Pages

Sunday, March 16, 2025

The Medi-Cal Squeeze on the State Budget

Although UC is officially unhappy about its allocation in the governor's January budget proposal, it is competing with other state priorities, notably Medi-Cal (the California name for the federal-state Medicaid program). Medi-Cal this fiscal year is costing more than originally estimated.

From an email by Jason Sisney of the Legislative Analyst's Office (LAO):

Part of Successful State Policy to Expand Affordable Health Insurance. As [a] CalMatters explainer notes, the Medi-Cal expansions are among the key policies intended to dramatically reduce the state’s uninsured rate. The article notes, “Close to 94% of Californians have health care insurance, an all-time high insured rate in 2022, according to an analysis by the California Health Care Foundation. That 6% uninsured rate is a steep improvement from a peak of around 15% in 2013, according to the analysis.”
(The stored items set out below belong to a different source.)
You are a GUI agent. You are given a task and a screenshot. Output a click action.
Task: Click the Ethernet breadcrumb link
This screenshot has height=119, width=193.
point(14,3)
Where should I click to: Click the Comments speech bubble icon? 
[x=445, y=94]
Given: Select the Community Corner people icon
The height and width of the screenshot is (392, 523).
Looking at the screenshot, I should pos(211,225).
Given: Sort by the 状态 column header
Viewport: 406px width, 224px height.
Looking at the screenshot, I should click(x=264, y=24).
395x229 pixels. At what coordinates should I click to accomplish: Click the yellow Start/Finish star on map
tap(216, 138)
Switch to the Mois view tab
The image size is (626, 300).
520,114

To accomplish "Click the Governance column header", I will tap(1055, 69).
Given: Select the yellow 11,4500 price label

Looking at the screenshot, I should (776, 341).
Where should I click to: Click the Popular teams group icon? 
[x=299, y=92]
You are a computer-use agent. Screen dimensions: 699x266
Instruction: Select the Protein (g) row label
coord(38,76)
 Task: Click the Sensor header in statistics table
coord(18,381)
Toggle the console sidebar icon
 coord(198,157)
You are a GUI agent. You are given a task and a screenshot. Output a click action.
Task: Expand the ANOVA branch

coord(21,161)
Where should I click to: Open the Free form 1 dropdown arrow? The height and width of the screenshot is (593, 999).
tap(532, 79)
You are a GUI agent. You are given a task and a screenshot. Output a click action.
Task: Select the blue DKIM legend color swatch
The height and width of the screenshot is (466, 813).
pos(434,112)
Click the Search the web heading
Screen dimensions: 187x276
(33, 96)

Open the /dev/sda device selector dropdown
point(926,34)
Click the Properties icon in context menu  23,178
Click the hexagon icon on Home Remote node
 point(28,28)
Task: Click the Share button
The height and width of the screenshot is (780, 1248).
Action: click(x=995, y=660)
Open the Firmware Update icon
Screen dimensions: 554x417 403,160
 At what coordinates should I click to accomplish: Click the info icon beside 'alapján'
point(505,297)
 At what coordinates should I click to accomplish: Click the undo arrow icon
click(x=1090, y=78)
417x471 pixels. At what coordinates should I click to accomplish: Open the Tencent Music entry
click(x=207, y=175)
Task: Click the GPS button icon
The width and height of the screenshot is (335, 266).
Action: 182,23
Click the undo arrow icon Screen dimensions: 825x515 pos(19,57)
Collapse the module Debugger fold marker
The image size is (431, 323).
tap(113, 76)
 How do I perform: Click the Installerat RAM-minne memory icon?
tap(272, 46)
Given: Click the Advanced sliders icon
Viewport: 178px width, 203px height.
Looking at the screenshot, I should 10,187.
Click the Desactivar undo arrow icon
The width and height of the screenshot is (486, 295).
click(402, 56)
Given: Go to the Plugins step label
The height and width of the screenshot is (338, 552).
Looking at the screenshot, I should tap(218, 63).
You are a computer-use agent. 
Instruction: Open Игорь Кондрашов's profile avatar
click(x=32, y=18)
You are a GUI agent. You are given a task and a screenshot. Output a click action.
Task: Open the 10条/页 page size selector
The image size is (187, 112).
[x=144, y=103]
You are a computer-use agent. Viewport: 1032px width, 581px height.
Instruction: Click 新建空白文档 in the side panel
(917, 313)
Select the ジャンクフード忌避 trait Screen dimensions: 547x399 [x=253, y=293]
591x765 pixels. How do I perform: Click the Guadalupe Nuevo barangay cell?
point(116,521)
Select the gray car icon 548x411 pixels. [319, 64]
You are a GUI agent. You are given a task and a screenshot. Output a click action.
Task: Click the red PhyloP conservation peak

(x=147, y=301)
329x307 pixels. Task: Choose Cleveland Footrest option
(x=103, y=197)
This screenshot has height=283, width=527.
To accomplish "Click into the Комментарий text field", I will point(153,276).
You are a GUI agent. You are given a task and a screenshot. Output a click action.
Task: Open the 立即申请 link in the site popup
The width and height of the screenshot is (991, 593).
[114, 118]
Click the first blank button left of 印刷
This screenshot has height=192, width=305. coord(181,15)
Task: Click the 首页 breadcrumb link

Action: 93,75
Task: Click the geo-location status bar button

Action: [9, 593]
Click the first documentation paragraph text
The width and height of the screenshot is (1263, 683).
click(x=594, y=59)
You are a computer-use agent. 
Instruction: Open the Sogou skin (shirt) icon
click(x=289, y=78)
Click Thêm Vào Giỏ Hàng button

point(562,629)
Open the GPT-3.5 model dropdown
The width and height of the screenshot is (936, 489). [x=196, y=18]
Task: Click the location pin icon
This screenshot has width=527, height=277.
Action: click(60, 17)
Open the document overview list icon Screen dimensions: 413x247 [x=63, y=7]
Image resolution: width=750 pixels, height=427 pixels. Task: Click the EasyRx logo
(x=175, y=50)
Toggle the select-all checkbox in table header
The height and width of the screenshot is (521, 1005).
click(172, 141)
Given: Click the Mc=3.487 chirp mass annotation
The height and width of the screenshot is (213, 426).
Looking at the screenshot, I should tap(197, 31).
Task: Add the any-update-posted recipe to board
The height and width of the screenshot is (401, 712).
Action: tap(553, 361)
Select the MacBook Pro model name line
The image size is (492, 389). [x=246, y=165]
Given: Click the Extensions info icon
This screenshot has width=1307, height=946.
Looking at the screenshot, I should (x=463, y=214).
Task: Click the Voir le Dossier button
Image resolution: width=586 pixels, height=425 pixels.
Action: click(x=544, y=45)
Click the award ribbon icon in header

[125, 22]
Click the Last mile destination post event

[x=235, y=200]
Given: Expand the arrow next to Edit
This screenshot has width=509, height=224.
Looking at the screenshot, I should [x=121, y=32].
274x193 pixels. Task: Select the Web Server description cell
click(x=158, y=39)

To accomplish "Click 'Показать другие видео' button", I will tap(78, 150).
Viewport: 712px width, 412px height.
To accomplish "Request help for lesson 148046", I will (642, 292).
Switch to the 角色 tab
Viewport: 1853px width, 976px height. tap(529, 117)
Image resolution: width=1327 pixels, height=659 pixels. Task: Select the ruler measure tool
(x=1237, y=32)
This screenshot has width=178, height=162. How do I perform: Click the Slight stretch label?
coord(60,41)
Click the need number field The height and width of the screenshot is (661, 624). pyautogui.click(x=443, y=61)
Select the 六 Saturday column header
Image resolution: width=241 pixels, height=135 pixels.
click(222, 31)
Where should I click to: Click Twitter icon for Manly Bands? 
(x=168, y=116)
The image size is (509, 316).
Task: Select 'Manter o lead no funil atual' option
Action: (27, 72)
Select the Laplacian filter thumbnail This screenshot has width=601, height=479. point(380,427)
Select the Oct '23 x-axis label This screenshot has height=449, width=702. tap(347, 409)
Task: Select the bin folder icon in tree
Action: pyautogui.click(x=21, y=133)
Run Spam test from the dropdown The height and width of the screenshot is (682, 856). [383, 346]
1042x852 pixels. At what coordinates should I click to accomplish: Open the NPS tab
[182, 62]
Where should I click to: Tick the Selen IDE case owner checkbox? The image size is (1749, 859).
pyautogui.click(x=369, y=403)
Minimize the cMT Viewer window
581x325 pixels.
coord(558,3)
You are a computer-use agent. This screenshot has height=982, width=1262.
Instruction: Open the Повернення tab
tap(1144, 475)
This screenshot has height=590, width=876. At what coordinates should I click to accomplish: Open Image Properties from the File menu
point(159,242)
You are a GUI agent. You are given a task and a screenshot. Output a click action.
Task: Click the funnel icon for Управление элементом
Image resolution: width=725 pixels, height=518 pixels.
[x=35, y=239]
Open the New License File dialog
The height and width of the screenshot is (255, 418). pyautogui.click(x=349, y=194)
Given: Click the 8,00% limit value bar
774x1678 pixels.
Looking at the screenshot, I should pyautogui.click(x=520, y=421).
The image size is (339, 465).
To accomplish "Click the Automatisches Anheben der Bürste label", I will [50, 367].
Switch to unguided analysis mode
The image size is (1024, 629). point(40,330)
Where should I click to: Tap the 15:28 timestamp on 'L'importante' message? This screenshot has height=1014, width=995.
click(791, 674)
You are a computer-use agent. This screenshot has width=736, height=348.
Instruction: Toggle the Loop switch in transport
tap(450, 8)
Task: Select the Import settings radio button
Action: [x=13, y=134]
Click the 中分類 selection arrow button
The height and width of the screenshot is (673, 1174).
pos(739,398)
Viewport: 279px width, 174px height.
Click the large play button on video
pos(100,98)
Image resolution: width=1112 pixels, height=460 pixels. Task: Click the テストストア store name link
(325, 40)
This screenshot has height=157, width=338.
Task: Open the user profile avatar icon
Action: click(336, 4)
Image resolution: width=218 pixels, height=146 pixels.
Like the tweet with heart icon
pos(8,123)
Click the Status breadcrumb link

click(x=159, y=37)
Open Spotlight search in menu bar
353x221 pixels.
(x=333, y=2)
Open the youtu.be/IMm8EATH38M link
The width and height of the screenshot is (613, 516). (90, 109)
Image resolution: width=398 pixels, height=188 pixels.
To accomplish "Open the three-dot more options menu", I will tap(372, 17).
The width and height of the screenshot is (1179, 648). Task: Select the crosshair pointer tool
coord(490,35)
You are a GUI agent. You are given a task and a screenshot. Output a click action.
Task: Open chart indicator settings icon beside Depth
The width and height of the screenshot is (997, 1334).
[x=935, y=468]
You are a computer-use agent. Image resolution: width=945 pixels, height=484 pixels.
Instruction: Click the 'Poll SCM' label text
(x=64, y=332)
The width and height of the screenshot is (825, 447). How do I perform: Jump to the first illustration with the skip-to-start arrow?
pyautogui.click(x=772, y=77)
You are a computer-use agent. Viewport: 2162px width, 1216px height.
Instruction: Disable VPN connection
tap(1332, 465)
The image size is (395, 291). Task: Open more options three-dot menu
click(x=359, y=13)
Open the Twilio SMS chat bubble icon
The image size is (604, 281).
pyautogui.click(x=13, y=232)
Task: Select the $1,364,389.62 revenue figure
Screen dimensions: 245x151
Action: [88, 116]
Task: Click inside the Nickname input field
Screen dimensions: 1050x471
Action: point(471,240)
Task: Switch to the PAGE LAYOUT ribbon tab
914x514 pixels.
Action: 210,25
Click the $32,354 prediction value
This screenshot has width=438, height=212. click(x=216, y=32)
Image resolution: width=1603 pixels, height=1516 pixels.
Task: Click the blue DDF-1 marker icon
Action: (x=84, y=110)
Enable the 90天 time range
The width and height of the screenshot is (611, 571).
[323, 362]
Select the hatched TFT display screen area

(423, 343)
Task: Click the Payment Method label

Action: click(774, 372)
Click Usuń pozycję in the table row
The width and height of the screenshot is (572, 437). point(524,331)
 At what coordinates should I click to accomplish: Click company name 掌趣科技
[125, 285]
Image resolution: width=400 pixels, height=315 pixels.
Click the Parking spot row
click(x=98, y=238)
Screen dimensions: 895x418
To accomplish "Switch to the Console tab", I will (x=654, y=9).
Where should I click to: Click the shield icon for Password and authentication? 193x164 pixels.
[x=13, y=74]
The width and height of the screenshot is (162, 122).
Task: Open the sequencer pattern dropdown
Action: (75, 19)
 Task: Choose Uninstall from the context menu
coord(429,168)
Complex Medi-Cal Estimates Reflect Both Cost Overruns and Savings. Compared to last year’s budget estimate, the January 10 local assistance projections... noted various higher and lower costs, including $2.7 billion more costs for UIS enrollees (taking overall UIS [unsatisfactory immigration status] costs to over $8 billion, according to administration data) and $1 billion less in General Fund costs due to more MCO taxes. Medi-Cal is a huge, complicated program with complex cash flows and accruals, meaning that significant variances (some years overruns and some years savings) from budgeted amounts are common.

Loans Often Provided to Program to Ensure It Can Meet Cash Demands. ...On March 12, 2025, the Department of Finance formally announced that it had approved a $3.44 billion General Fund loan for Medi-Cal’s Medical Providers Interim Payment Fund to ensure continued, required payments to Medi-Cal providers. The General Fund loan is necessary “due to projected increased fiscal year 2024-25 Medi-Cal expenditures compared to the 2024 Budget Act,” Finance said. Such loans are fairly common for California’s Medi-Cal program..., but it is less common for the maximum loan amount to be authorized as is the case this year. (Last year’s loan of $1.75 billion, for example, was approved by Finance on May 7, 2024, primarily due the timing of MCO tax receipts.) In years with program cost overruns, such as this year, budget bill amendments are needed at some point to “true up” overall General Fund costs and, in effect, pay off temporary loans that support the program.

Projected State Deficits Ahead and Possible Federal Cuts. California faces significant General Fund deficits—now projected at over $10 billion per year—in the coming years, as the administration noted in documents accompanying the Governor’s January 10 budget proposal. Major state budget revenue sources—principally Proposition 30/55 taxes on high-income earners and cap-and-trade auction revenues—currently are scheduled to expire in 2030. Amidst these fiscal challenges, Medi-Cal is among the largest non-Proposition 98 (non-school) programs in the General Fund, and its costs—along with medical costs generally in the economy—have been rising notably, so keeping Medi-Cal costs sustainable will continue to be challenging. Federal government cuts or eligibility changes for Medicaid may increase state cost pressures further and reduce health care access across the country.

====

Just a reminder that UC presidents often feel they have an understanding with the governor. But these understandings are generally fair weather deals.

From left to right: UC president Dynes and Gov. Schwarzenegger; UC president Yudof and Gov. Jerry Brown; UC president Napolitano and Gov. Jerry Brown.